Directions for this task:
Every line from the first record below down to the line that includes "303x255 pixels." must be reproduced exactly; the pictures are not.

Items listed in a dataset

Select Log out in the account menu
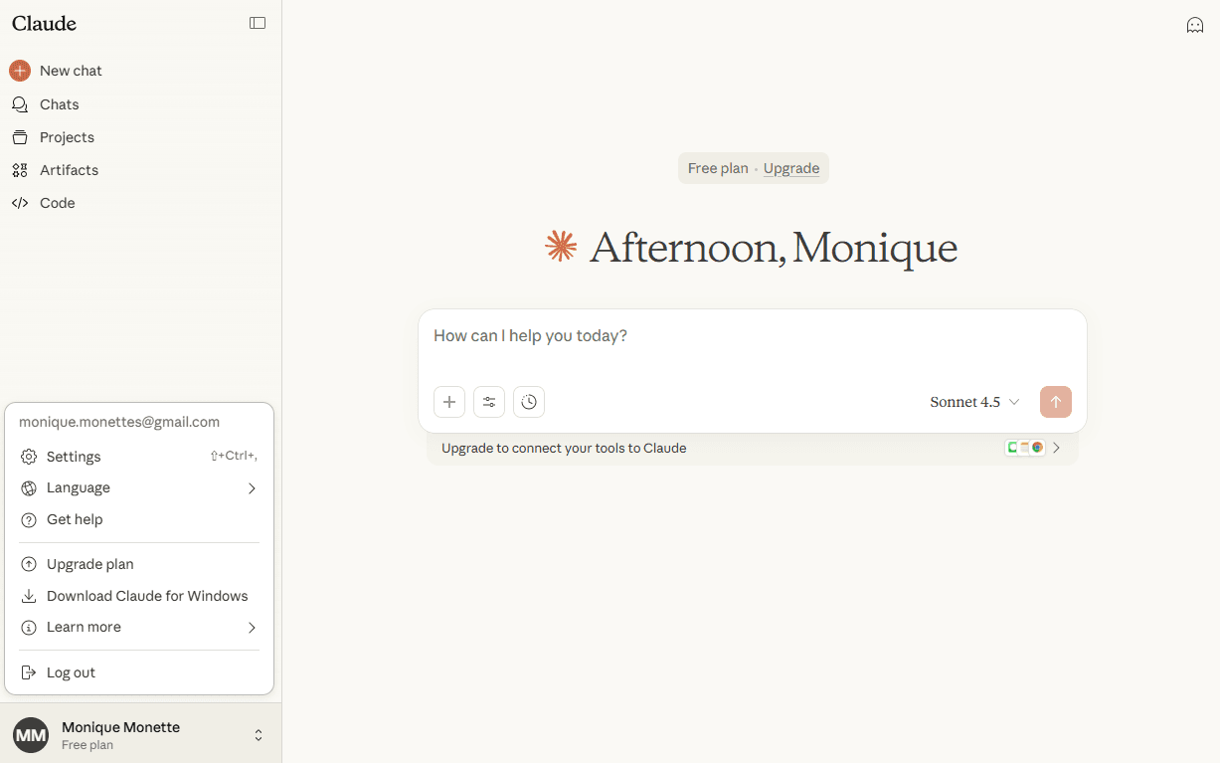This screenshot has width=1220, height=763. point(71,672)
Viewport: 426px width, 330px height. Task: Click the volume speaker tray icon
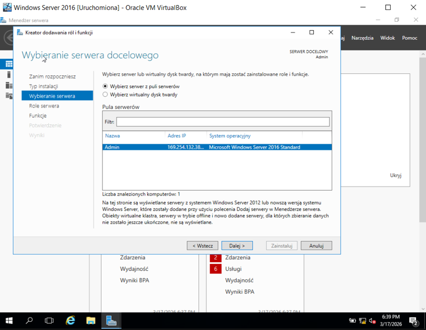[372, 320]
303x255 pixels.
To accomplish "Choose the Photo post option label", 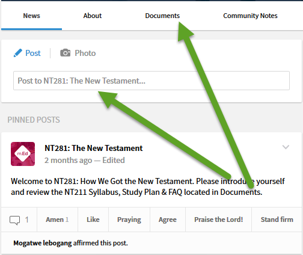I will click(85, 53).
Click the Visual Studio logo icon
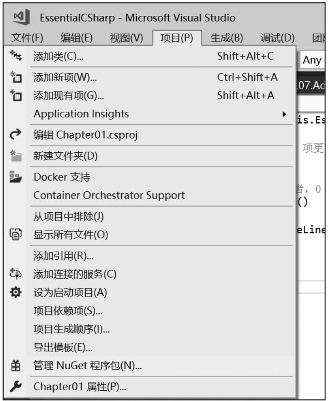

Task output:
Select Log out in the account menu
This screenshot has width=1220, height=763. point(71,672)
Viewport: 426px width, 330px height. Task: Click the volume speaker tray icon
[372, 320]
303x255 pixels.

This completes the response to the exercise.